### PROVIDED DATA ###

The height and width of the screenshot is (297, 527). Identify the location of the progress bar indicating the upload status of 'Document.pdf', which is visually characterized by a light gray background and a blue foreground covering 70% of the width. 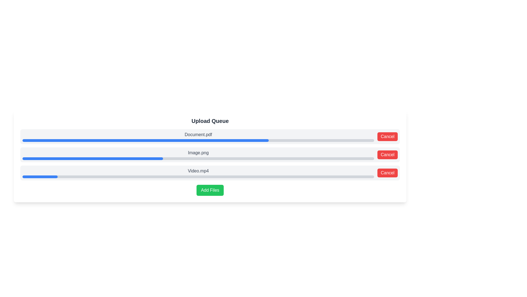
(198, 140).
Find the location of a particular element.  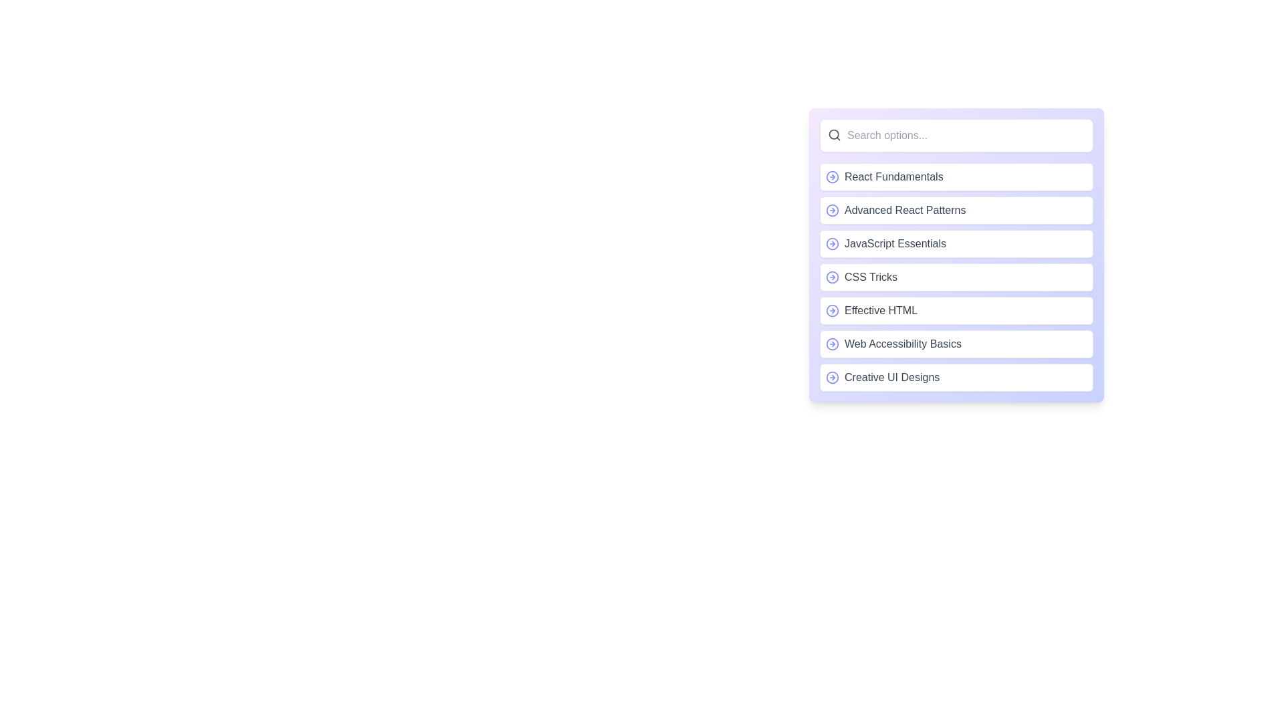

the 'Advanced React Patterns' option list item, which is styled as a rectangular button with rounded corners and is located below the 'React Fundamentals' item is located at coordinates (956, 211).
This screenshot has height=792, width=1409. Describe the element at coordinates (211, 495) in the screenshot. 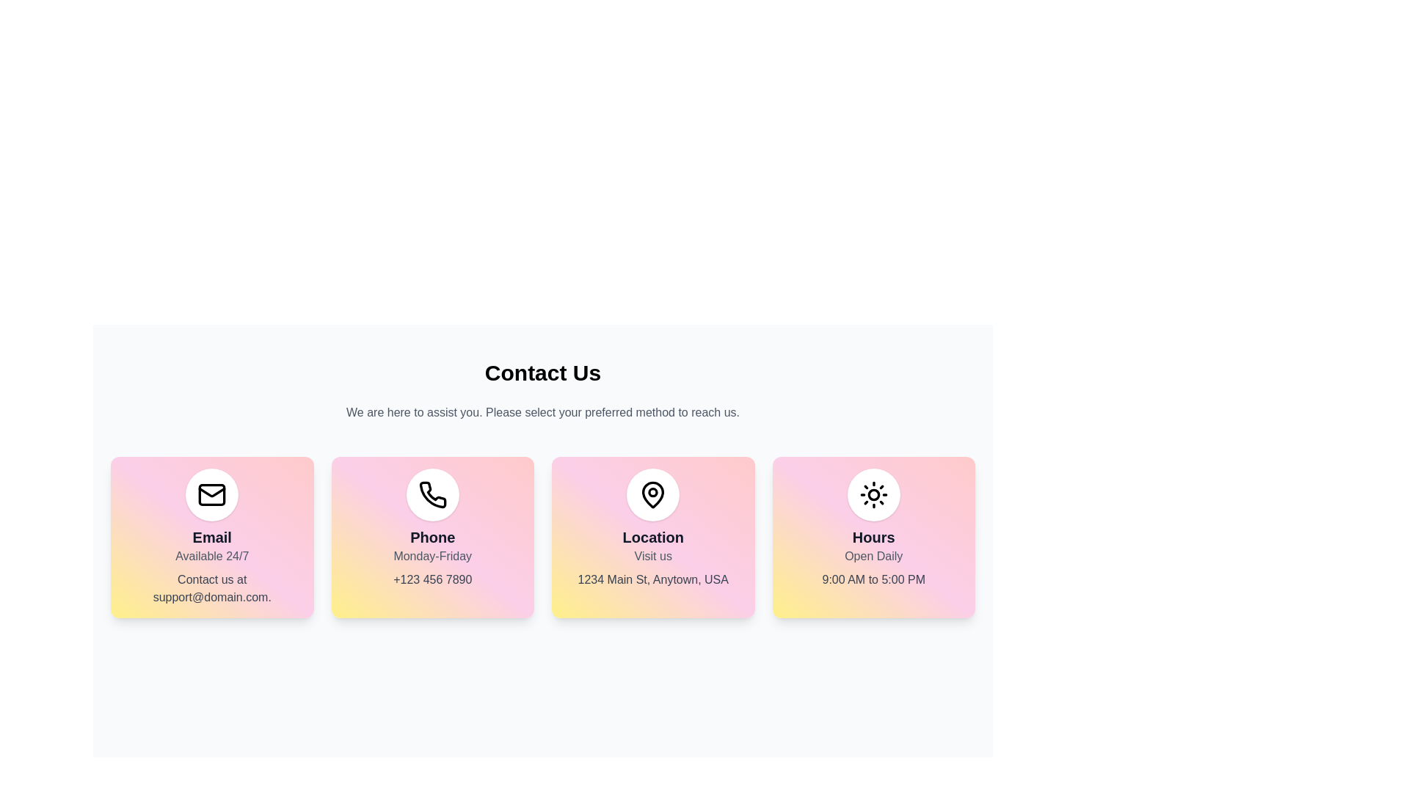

###

● PROBLEM DETAILS: Please reproduce the records from the start through the line containing "(198, 140).", inclusive, swapping "light gray" for "pale gray" and changing nothing else. Leave the pictures out of your answer.

● RESULT:
The height and width of the screenshot is (297, 527). Identify the location of the progress bar indicating the upload status of 'Document.pdf', which is visually characterized by a pale gray background and a blue foreground covering 70% of the width. 
(198, 140).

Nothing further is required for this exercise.